■ Problem statement:
Copy out each line from the material where the word "Verge" is found.

■ Exercise inputs:

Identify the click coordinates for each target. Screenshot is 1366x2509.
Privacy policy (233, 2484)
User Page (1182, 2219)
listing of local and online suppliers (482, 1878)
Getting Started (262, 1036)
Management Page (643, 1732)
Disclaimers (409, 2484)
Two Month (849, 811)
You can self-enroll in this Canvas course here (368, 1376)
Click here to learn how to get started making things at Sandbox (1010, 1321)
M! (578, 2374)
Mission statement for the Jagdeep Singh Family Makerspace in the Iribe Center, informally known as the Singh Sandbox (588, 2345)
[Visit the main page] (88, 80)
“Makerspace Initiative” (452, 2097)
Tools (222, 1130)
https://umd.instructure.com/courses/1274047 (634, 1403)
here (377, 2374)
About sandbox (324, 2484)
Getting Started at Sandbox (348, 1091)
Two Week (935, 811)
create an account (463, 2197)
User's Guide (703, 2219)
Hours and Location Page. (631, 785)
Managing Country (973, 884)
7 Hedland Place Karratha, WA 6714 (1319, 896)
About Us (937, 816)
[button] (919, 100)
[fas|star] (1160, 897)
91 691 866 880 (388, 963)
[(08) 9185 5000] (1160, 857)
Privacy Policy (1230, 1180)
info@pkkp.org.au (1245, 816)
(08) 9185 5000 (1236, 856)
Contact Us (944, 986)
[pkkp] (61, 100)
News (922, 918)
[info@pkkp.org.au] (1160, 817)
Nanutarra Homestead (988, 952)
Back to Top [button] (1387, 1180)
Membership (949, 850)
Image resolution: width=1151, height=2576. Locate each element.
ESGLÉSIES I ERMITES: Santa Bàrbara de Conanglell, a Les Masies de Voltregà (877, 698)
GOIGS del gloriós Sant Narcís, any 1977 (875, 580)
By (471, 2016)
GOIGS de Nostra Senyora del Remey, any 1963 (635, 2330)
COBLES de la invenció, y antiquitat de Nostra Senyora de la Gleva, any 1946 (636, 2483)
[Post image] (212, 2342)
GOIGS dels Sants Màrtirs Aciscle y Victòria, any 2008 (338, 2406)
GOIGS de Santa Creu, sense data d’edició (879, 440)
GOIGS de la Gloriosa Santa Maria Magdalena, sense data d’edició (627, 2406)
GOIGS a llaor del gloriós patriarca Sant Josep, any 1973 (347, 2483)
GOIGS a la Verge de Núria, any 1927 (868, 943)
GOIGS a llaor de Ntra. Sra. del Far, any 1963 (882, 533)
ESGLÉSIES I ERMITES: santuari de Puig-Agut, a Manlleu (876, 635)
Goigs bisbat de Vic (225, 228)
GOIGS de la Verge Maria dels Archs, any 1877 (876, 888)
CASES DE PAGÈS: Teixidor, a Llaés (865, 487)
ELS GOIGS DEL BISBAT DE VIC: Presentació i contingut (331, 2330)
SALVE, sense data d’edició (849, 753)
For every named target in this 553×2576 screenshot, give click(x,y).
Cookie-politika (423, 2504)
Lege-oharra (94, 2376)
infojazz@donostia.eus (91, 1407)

■ Expected answer:
GOIGS a la Verge de Núria, any 1927 (868, 943)
GOIGS de la Verge Maria dels Archs, any 1877 (876, 888)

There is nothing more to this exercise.